Il n’y a pas que la banque qui se transforme sous l’effet de la révolution digitale. L’assurance aussi. Et elle pourrait être davantage impactée que le secteur bancaire par ce que permettent les nouvelles technologies, dans ses offres et dans son modèle économique. « Un choc structurel majeur » : c’est ainsi que les assureurs français sondés par l’ACPR [1] qualifient la révolution numérique.
À la demande, à l’usage, à la carte, personnalisée, ponctuelle, modulable, contextuelle, paramétrique, comportementale, affinitaire, collaborative… l’assurance change quand elle introduit du digital dans ses offres et la façon dont les assurés y ont accès. L’utilisation d’objets connectés permet de recueillir des données qui peuvent être utilisées pour calculer un tarif au plus près de la réalité d’un risque mesuré individuellement.

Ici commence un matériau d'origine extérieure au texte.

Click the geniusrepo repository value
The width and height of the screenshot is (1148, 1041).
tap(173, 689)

Le domaine le plus concerné à ce jour en France est l’assurance auto, avec quelques offres de Pay As You Drive (tarification au kilomètre), voire de Pay How You Drive (selon la qualité de la conduite). En plus d’un forfait fixe, une prime est évaluée chaque mois à partir des données collectées par un boitier embarqué dans la voiture. En assurance habitation, en dépendance et en santé, capteurs et objets connectés peuvent aussi aider à prévenir le risque, voire à limiter les sinistres, objectif affiché des services proposés.

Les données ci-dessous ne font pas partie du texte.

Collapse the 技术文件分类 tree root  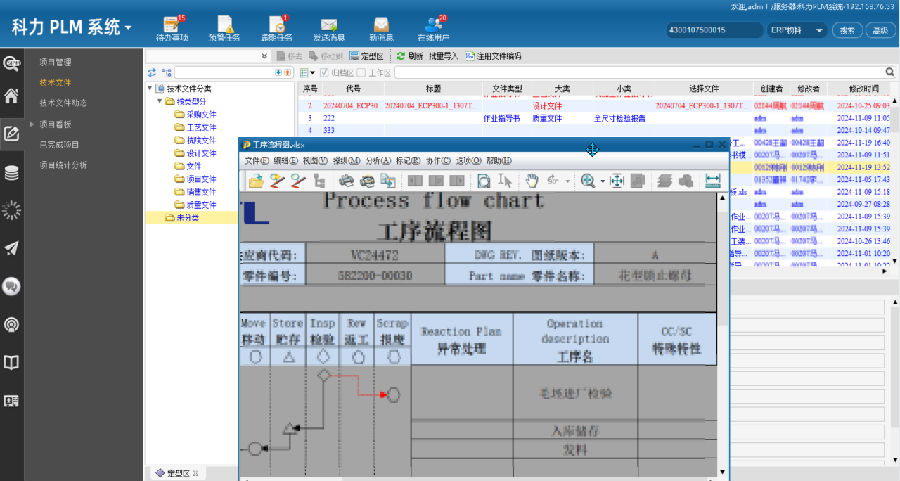pyautogui.click(x=148, y=89)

L’assurance sera aussi bouleversée par les transformations des secteurs qu’elle assure, indépendamment de sa volonté de se digitaliser. L’exemple majeur reste celui de l’automobile. La voiture individuelle, outre qu’elle laissera en partie la place à d’autres formes de mobilités plus partagées, va être de plus en plus connectée, jusqu’à devenir autonome. Les assureurs s’interrogent déjà sur les conséquences de cette révolution. Qui portera la responsabilité en cas d’accident ? Qui vendra les assurances ? Les assureurs, les constructeurs automobiles, les géants du net qui expérimentent actuellement ces véhicules… ?
Principe de mutualisation
Les offres d’assurance digitale, encore très peu nombreuses en France, interrogent l’évolution du modèle de l’assurance. Elles permettent déjà de renouveler la relation avec les clients. Classiquement, un assuré entre en contact avec un assureur au moment de la souscription, du versement de la prime puis en cas de prise en charge de sinistre. La nouvelle génération d’offres connectées, proposées notamment par de jeunes AssurTechs* mais aussi par de grands assureurs, permet, outre la digitalisation des modes de relation (souscription voire déclaration de sinistre sur smartphone), de créer davantage d’occasions de contacts.

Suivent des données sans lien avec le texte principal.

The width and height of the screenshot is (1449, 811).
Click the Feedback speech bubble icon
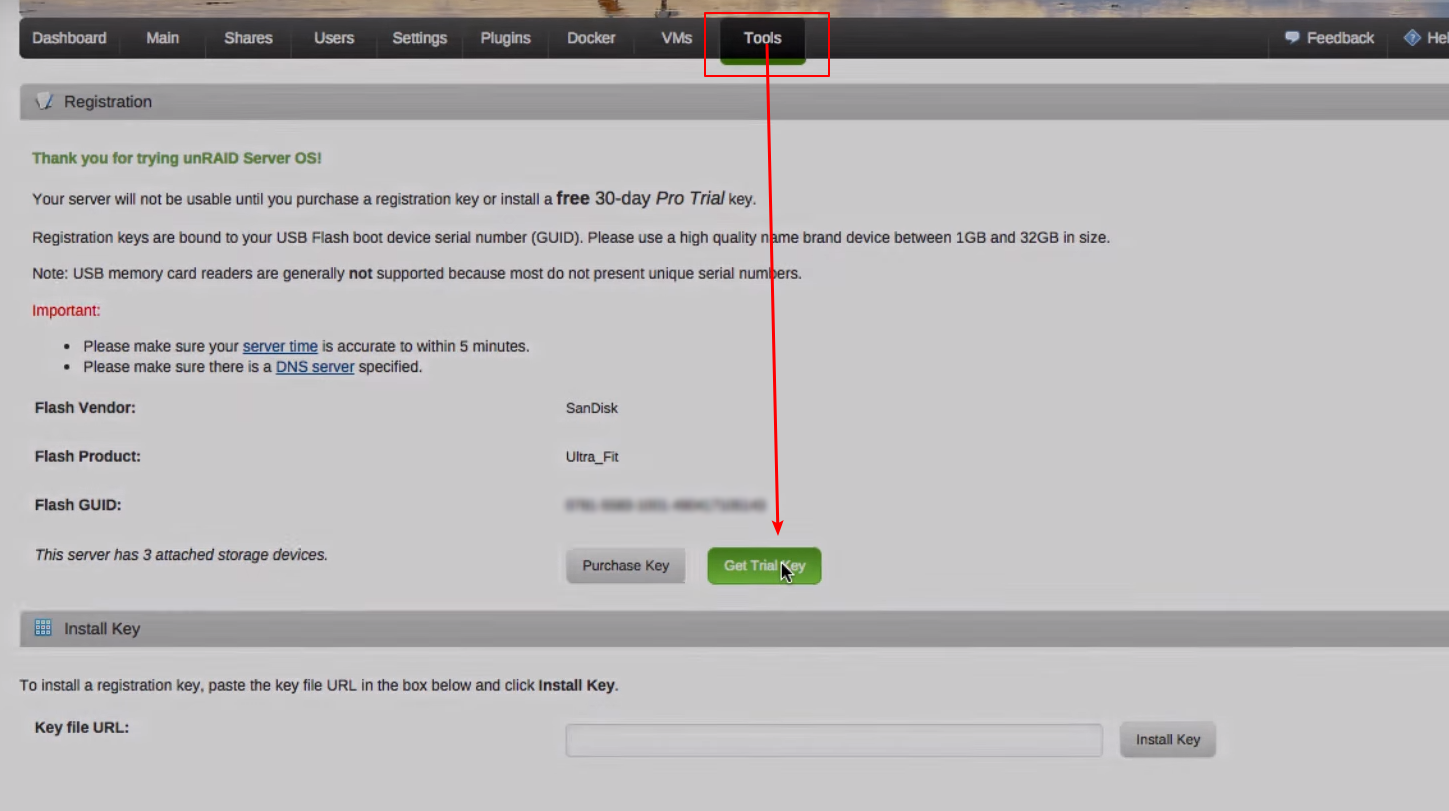1292,38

L’individualisation du risque, évalué au cas par cas à partir de données captées, et la segmentation des tarifs, sous l’effet de cette évaluation ou des nouvelles attentes de contrats sur mesure ou affinitaires, ne risquent-ils pas de remettre en cause les principes de solidarité et de mutualisation ? Les méthodes de calcul classiques des actuaires basées sur des statistiques observées sont bousculées par l’analyse de données en nombre et en temps réel.
Si, enfin, la sinistralité diminue, quelle sera l’équation économique pour l’assurance ? Elle pourrait passer d’un modèle prime-indemnisation à un modèle plus diversifié basé sur la prévention, avec des offres et des services d’accompagnement.
Et les interrogations posées par l’usage de ces données collectées ne font que commencer, de leur traitement via l’intelligence artificielle aux sujets éthiques, jusqu’à l’incontournable question de la cybersécurité.